#### [WRITTEN EXERCISE]
Could you rewrite the records below with every "checkbox" swapped for "check box" and nothing else changed?

[Word and element location data]

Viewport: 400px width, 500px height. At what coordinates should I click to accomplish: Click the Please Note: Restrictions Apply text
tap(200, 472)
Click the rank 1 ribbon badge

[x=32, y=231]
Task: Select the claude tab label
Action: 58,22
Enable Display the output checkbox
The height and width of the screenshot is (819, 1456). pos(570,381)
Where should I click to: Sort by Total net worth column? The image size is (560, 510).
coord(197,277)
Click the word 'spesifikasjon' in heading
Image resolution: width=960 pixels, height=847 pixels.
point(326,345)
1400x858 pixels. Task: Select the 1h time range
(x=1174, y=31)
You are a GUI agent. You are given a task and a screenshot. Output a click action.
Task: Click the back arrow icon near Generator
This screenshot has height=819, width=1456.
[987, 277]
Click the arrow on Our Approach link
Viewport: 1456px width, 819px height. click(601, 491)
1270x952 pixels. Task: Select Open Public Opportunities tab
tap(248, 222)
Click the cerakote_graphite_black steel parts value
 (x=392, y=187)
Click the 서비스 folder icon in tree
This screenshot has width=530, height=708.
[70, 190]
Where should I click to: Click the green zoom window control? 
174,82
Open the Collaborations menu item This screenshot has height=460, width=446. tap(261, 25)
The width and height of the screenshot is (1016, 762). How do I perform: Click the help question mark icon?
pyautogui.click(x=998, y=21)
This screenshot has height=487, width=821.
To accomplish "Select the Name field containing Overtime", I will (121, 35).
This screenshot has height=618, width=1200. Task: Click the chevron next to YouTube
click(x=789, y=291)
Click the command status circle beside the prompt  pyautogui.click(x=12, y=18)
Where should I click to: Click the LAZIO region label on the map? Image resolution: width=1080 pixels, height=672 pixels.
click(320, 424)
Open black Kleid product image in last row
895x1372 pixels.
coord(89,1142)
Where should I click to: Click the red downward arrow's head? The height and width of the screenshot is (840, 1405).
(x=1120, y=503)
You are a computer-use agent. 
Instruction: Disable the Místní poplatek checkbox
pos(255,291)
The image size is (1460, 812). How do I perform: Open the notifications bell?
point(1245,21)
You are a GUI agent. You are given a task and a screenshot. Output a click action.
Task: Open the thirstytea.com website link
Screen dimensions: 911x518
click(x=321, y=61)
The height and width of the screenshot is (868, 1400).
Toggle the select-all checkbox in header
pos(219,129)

#### [SOLUTION FOR THIS TASK]
Viewport: 400px width, 500px height. At what coordinates should I click to accomplish: Click the Please Note: Restrictions Apply text
tap(200, 472)
Click the rank 1 ribbon badge

[x=32, y=231]
Task: Select the claude tab label
Action: 58,22
Enable Display the output check box
The height and width of the screenshot is (819, 1456). pos(570,381)
Where should I click to: Sort by Total net worth column? The image size is (560, 510).
coord(197,277)
Click the word 'spesifikasjon' in heading
Image resolution: width=960 pixels, height=847 pixels.
point(326,345)
1400x858 pixels. Task: Select the 1h time range
(x=1174, y=31)
You are a GUI agent. You are given a task and a screenshot. Output a click action.
Task: Click the back arrow icon near Generator
This screenshot has height=819, width=1456.
[987, 277]
Click the arrow on Our Approach link
Viewport: 1456px width, 819px height. click(601, 491)
1270x952 pixels. Task: Select Open Public Opportunities tab
tap(248, 222)
Click the cerakote_graphite_black steel parts value
 (x=392, y=187)
Click the 서비스 folder icon in tree
This screenshot has width=530, height=708.
[70, 190]
Where should I click to: Click the green zoom window control? 
174,82
Open the Collaborations menu item This screenshot has height=460, width=446. tap(261, 25)
The width and height of the screenshot is (1016, 762). How do I perform: Click the help question mark icon?
pyautogui.click(x=998, y=21)
This screenshot has height=487, width=821.
To accomplish "Select the Name field containing Overtime", I will (121, 35).
This screenshot has height=618, width=1200. Task: Click the chevron next to YouTube
click(x=789, y=291)
Click the command status circle beside the prompt  pyautogui.click(x=12, y=18)
Where should I click to: Click the LAZIO region label on the map? Image resolution: width=1080 pixels, height=672 pixels.
click(320, 424)
Open black Kleid product image in last row
895x1372 pixels.
coord(89,1142)
Where should I click to: Click the red downward arrow's head? The height and width of the screenshot is (840, 1405).
(x=1120, y=503)
You are a computer-use agent. 
Instruction: Disable the Místní poplatek check box
pos(255,291)
The image size is (1460, 812). How do I perform: Open the notifications bell?
point(1245,21)
You are a GUI agent. You are given a task and a screenshot. Output a click action.
Task: Open the thirstytea.com website link
Screen dimensions: 911x518
click(x=321, y=61)
The height and width of the screenshot is (868, 1400).
Toggle the select-all check box in header
pos(219,129)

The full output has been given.